Interdisciplinary artist and contemporary dancer Carol McDowell has been creating an improvisational score on Shyamala and myself for our upcoming performance and installation, "Trace," at Sea and Space Explorations. We've been working with our personal dance memories, which are quite varied and hybrid for both of us, though differently so. Having a conversation -- a dialogue -- about our dance memories is central to the score. It is a gift to discover so many new things about Shyamala (she once did a Hungarian bottle dance?) when I thought I knew her so well as a mover and person.
What is your first dance memory? What is your most vivid dance memory? What is your favorite dance right now? Where in your body do you remember the dance? Can you do you a finger dance of it? Does this dance have a name?
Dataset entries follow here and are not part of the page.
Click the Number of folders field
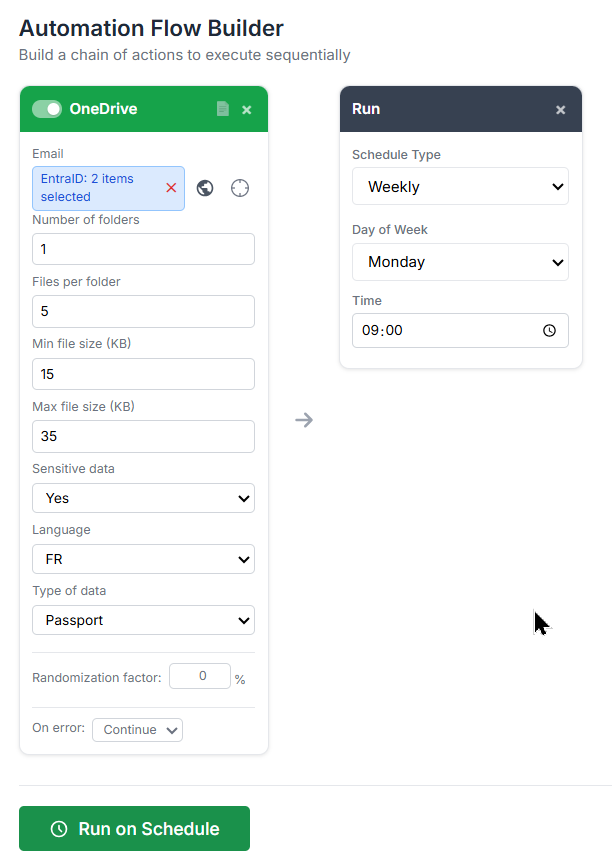This screenshot has width=612, height=863. [143, 249]
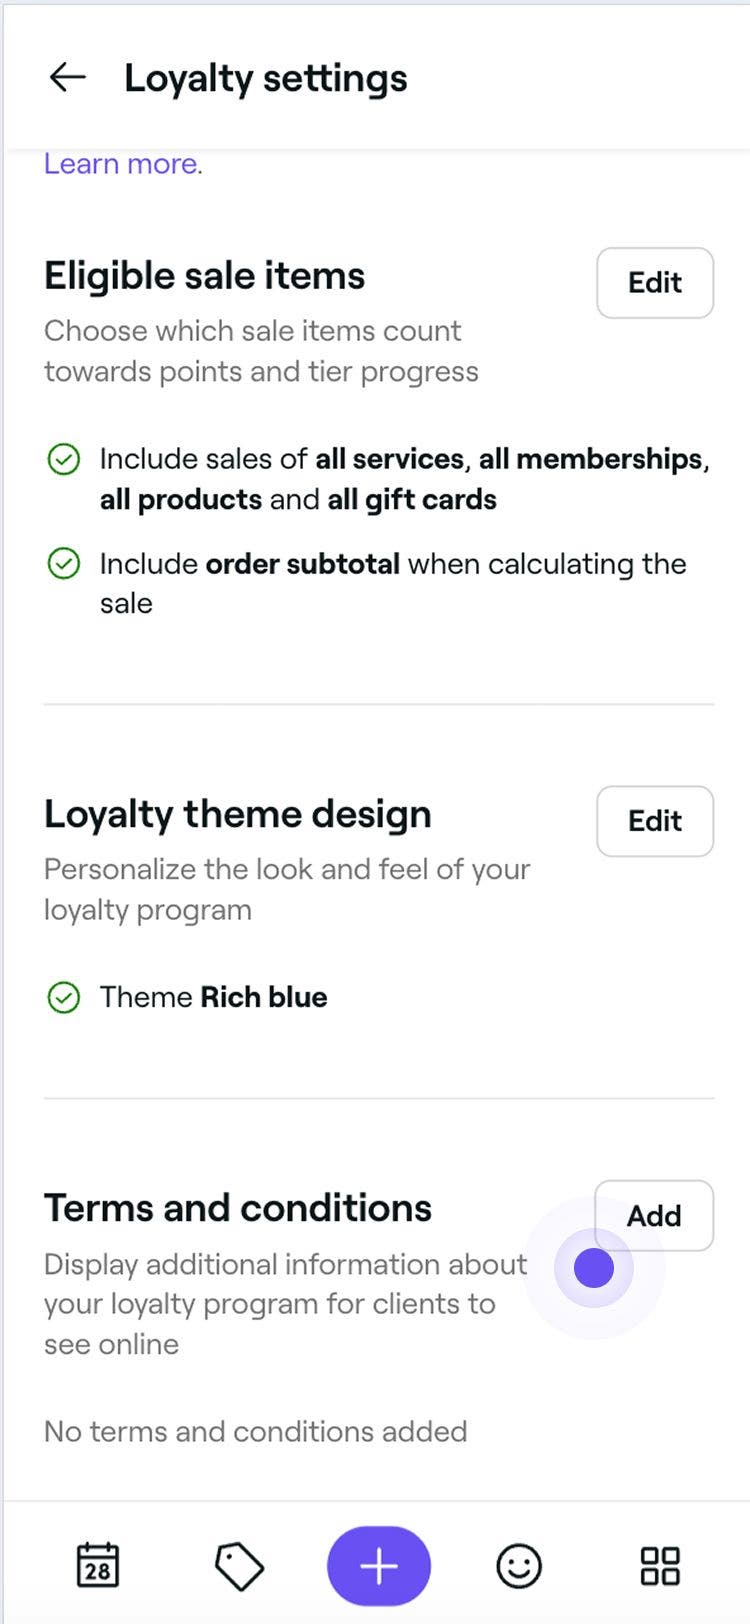The image size is (750, 1624).
Task: Tap the purple tutorial highlight dot
Action: (x=592, y=1267)
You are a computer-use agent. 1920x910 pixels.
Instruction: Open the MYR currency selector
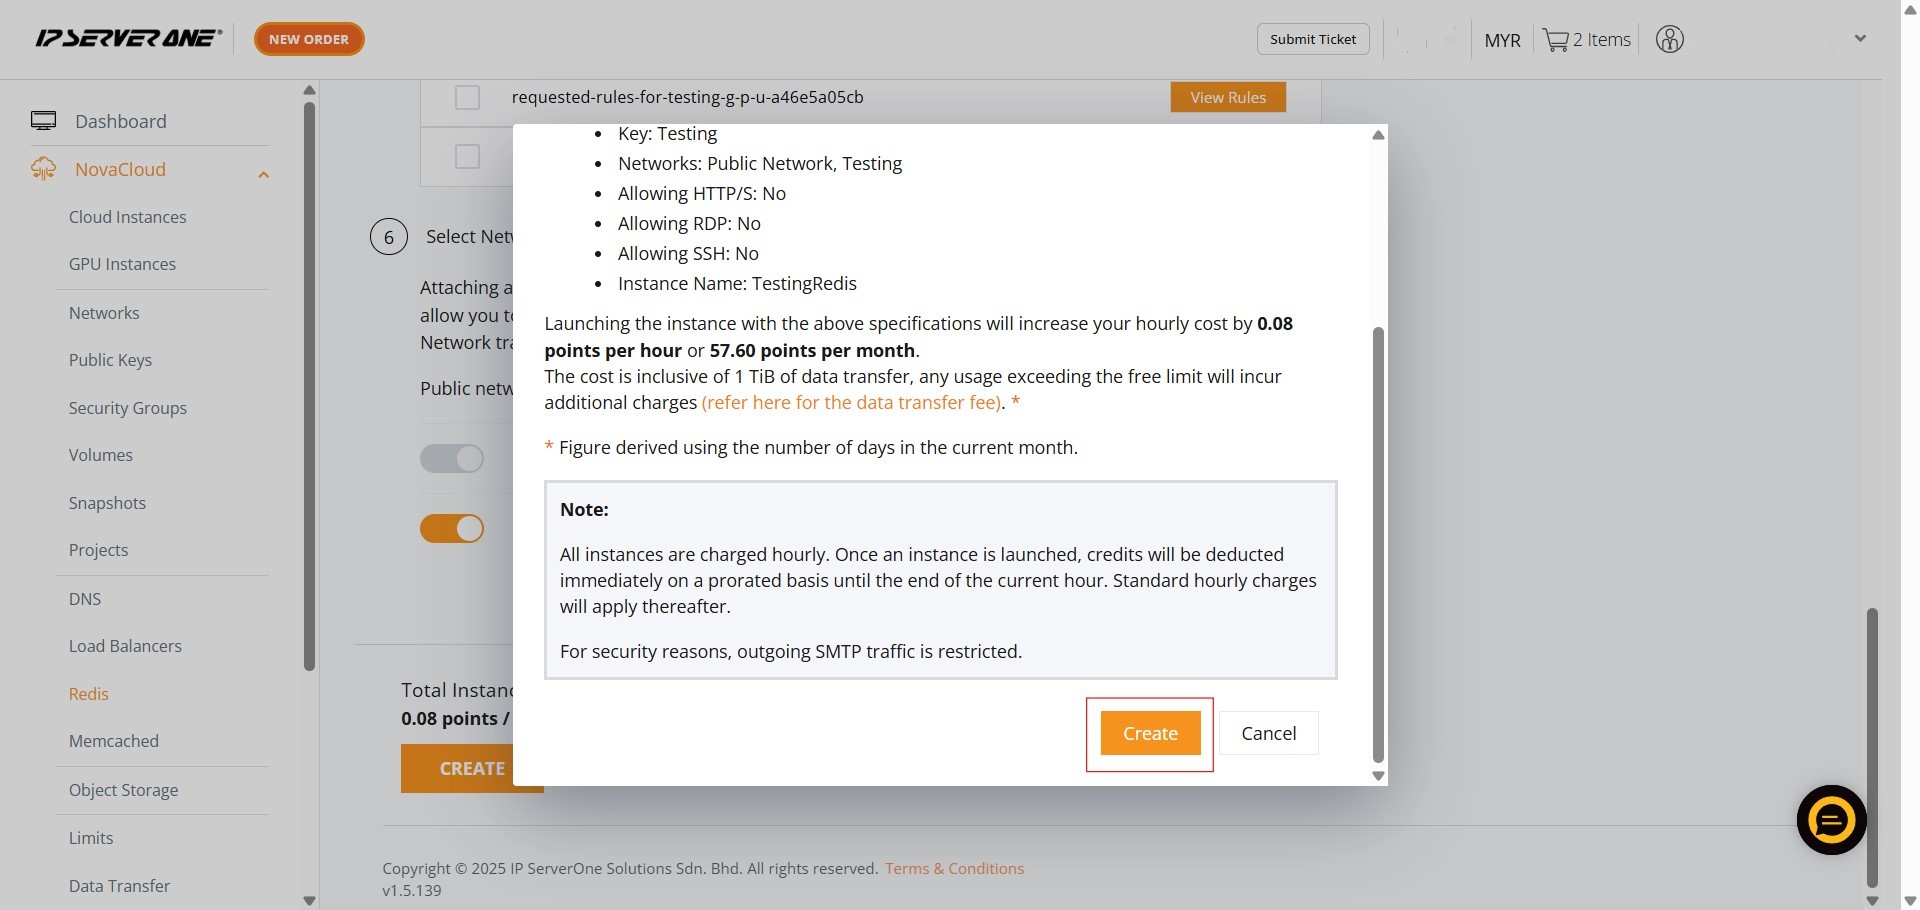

Among other sources, we've been drawing on the somatic practice of Authentic Movement, with a witness or spirit guardian who protects the body-who-moves-in-remembering. I had never heard of the witness referred to as a spirit guardian before (though I have posited the witness as the rasika in past explorations of mine). Since my family is Taiwanese, and ours is largely a culture of ancestral worship, a spirit guardian made me think of an ancestral spirit. And in our rehearsal last Monday, Carol introduced the idea of an ancestor to our score. We went through our memories and wrote down whom we thought would be the ancestor of each particular dance memory. They included: the wind, Medha Yodh, Mama Kariamu, mud, Eiko Otake, a Taiwanese aborigine.
What would it be like to have an honest conversation with the ancestors of your dance memories? How might this structure enable imagined dialogues with our teachers and historical predecessors that might be impossible in real life?
The score was as follows: (1) do a small dance of your memory (2) take a step back, name your ancestor, and respond to the first dance as the ancestor (3) take a step back, respond as the protector. The audience can ask questions throughout.
The results were sometimes poetic, sometimes argumentative, at times downright hilarious.
This is so interesting to document b/c memories to me are my home and my roots. Please post a video of this when the final product is done. I'd love to see the outcome.